Notre expérience sur les routes péruviennes, c’est aussi, croiser sur notre route des véhicules emblématiques du pays. Dès les premiers kilomètres, il a fallu notamment s’adapter à la principale particularité locale : la cohabitation avec les “Tuks-Tuks” sur l’asphalte péruvien. Principal moyen de transport pour les habitants des villages comme des grandes agglomérations ; ces motocyclettes à trois roues sont partout. Chacun y va de sa décoration, les clubs de foot et les super-héros sont grandement représentés sur les stickers. Ils devancent les marques Nike et Adidas, et les boissons énergisantes. Ceux qui peuvent se le permettre, opteront pour un cockpit couvert qui protège des intempéries.
Côté circulation, ces bolides se faufilent dans les moindres espaces ; créant leur propres voies entre les files des voitures ou le long des trottoirs. Les règles de priorité sont subsidiaires. Pour résumer au plus simple : quelque soit la signalisation, les Tuk-tuks ont la priorité ; et ce même s’ils circulent à contre-sens dans une rue à sens-unique. Ultime vigilance, l’utilisation des clignotants n’étant que marginale ; s’il vous est amené de suivre l’un d’eux, attendez vous à ce qu’à tout moment il puisse s’arrêter pour laisser descendre son passager, sans même nécessairement se rapprocher du trottoir.

• CONSIGNE
D'après le texte sur les tuk-tuks au Pérou, qu'est-ce qu'on voit le plus souvent sur les stickers qui décorent ces véhicules ?

• DONNÉES FOURNIES
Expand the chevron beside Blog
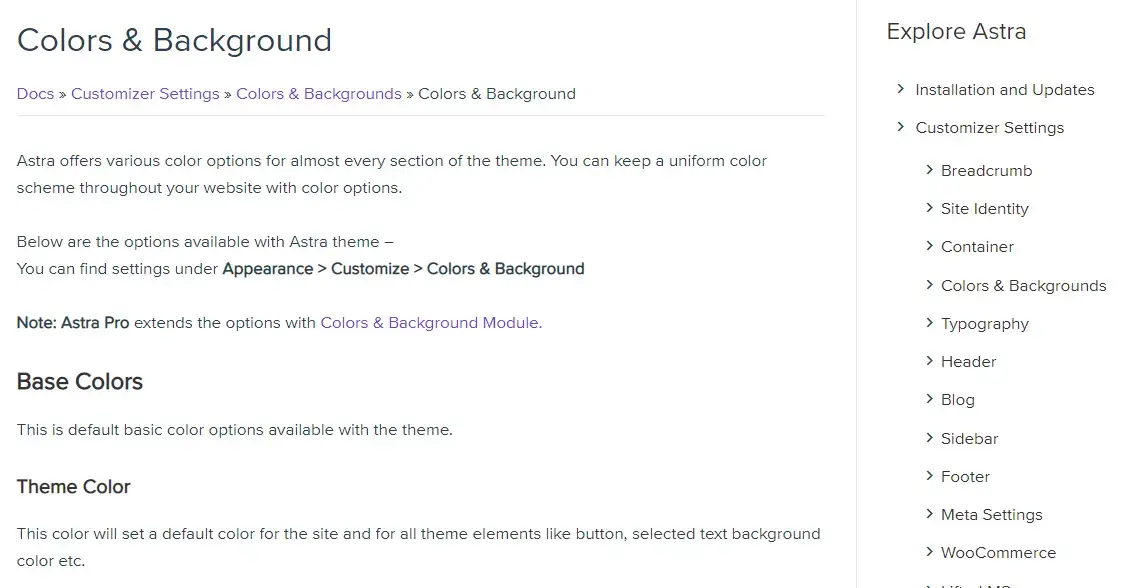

• RÉPONSE
Les clubs de foot et les super-héros.